Species of flowering plant

Verticordia roei, commonly known as Roe's featherflower is a flowering plant in the myrtle family, Myrtaceae and is endemic to the south-west of Western Australia. It is a shrub with narrow leaves and is often covered with masses of creamy-white coloured flowers in late spring.

==Description==
Verticordia roei is a shrub which grows to a height of 1 m with a single main stem at its base. The leaves on the stems are linear to narrow elliptic in shape, triangular in cross-section, 1.5-4 mm long and have a rounded end.

The flowers are scented and arranged in corymb-like groups on erect stalks from 12-20 mm long. The floral cup is broadly hemispherical, about 1.5 mm long, ribbed and covered with short hairs. The sepals are creamy-white, sometimes pink, 6-7 mm long, with 5 to 7 long-hairy or feathery lobes. The petals are a similar colour to the sepals, 4-5 mm long, dished with small teeth around its edge. The style is 1-3 mm long, with a few short hairs. Flowering time is from October to November.

==Taxonomy and naming==
Verticordia roei was first formally described by Stephan Endlicher in 1838 and the description was published in Stirpium Australasicarum Herbarii Hugeliani Decades Tres. The type specimen was collected by John Septimus Roe. The specific epithet (roei) honours Roe, the first surveyor-general of Western Australia.

In 1991, Alex George described two subspecies of V. roei in the journal Nuytsia, and the names are accepted by the Australian Plant Census:
- Verticordia roei Endl. subsp. roei has stamens 3–4 mm long and styles 2–3 mm long.

- Verticordia roei subsp. meiogona A.S.George has stamens 1.5–2.5 mm long and styles 1.5–2.0 mm long.

George placed V. roei in subgenus Verticordia, section Catocalypta along with V. inclusa, V. apecta, V. insignis, V. habrantha, V. lehmannii and V. pritzelii.
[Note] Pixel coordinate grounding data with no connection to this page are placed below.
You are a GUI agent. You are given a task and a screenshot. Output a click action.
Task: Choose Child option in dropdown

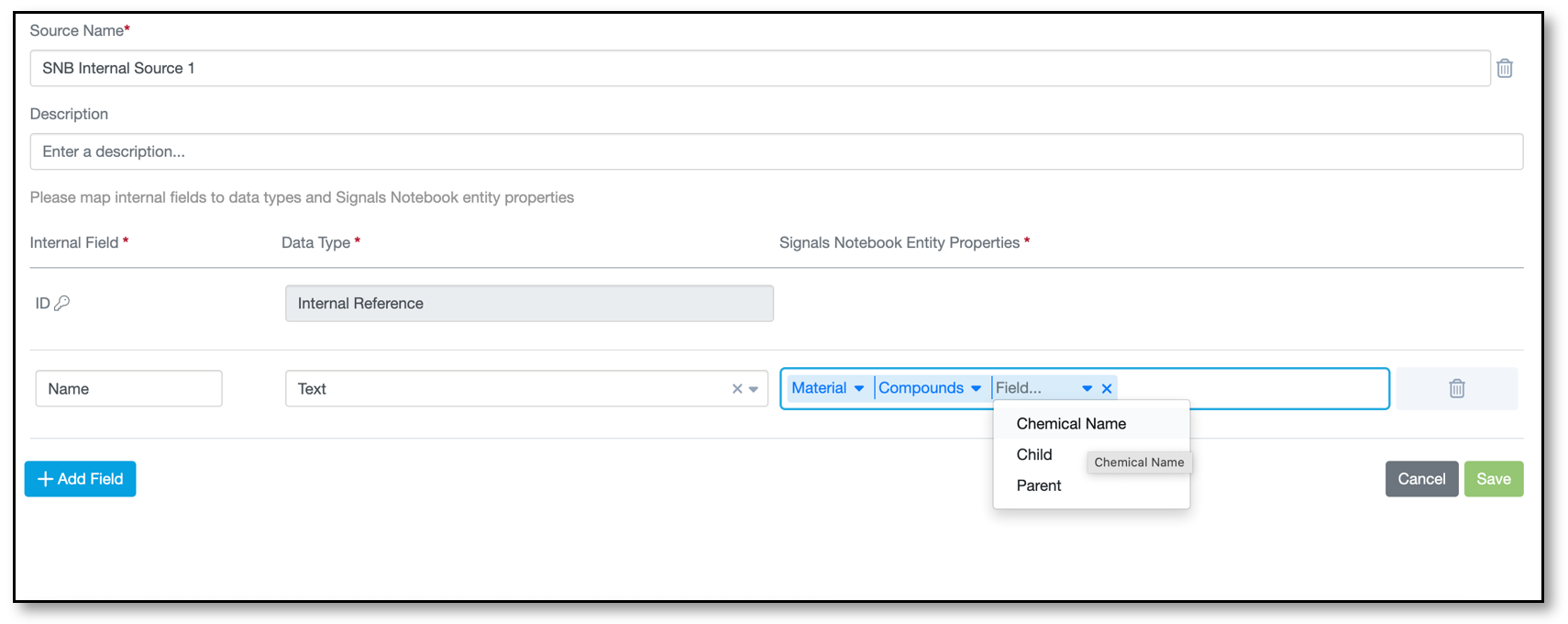tap(1034, 454)
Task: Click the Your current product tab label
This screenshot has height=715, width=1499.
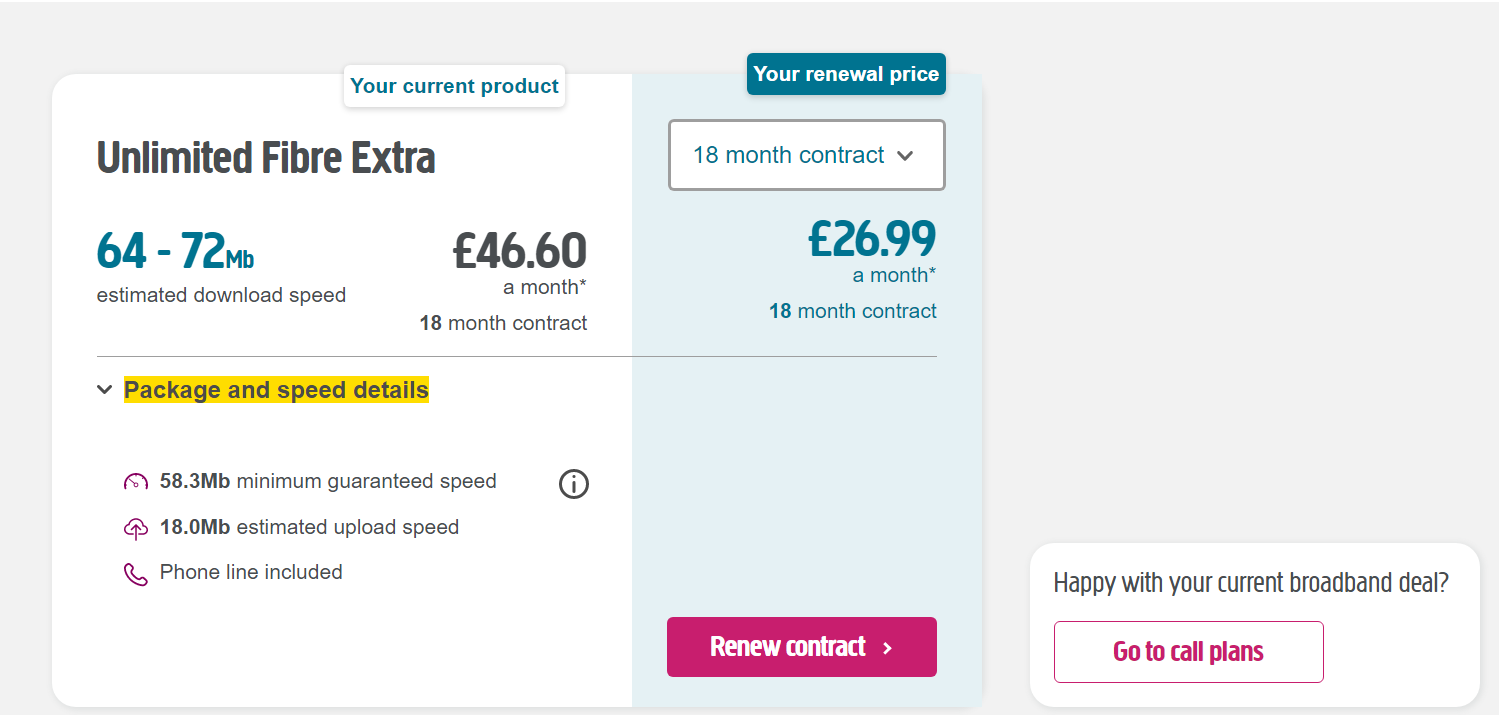Action: [454, 86]
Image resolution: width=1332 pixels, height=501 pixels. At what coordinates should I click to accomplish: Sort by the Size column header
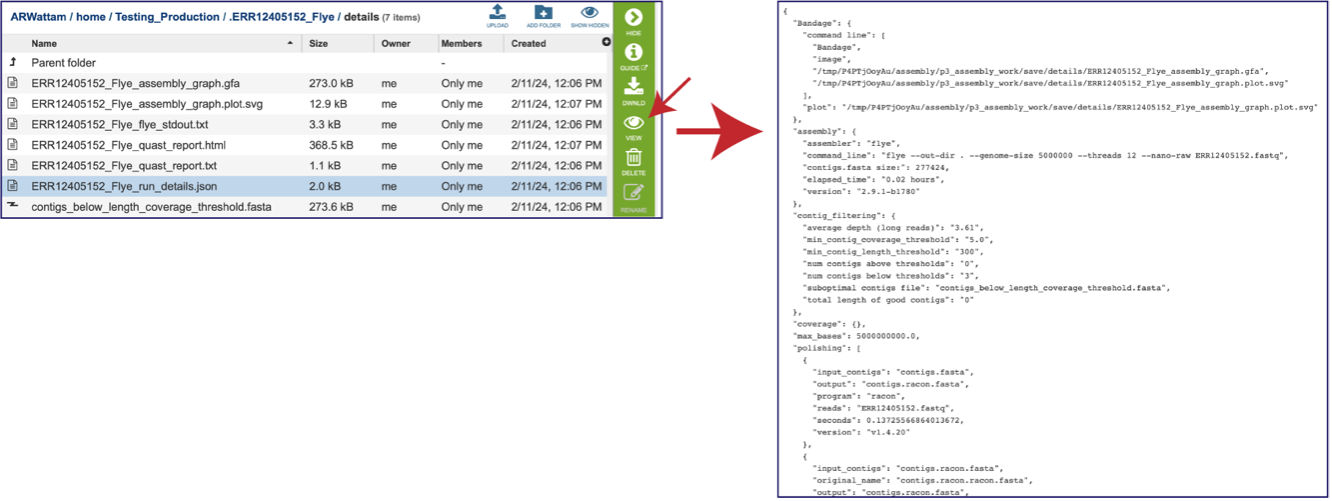click(318, 43)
==Distribution and habitat==
This verticordia usually occurs in sandy soil, often with clay or loam over laterite. Subspecies roei is widespread and locally common in areas between Merredin, Boorabbin, Wickepin, Hyden and Lake Grace in the Avon Wheatbelt, Coolgardie, Esperance Plains and Mallee biogeographic regions. Subspecies meiogona has a smaller distribution near Dalwallinu and Mukinbudin in the Avon Wheatbelt and Coolgardie bioregions.

==Conservation==
Subspecies meiogona is classified as "Priority One" meaning that it is known from only one or a few locations which are potentially at risk. Subspecies roei is classified as "not threatened".

==Use in horticulture==
Subspecies roei has proven to be difficult to propagate and maintain in cultivation but more success has been achieved with subspecies meiogona. The latter subspecies has been grown from cuttings and by grafting onto Chamelaucium uncinatum rootstock.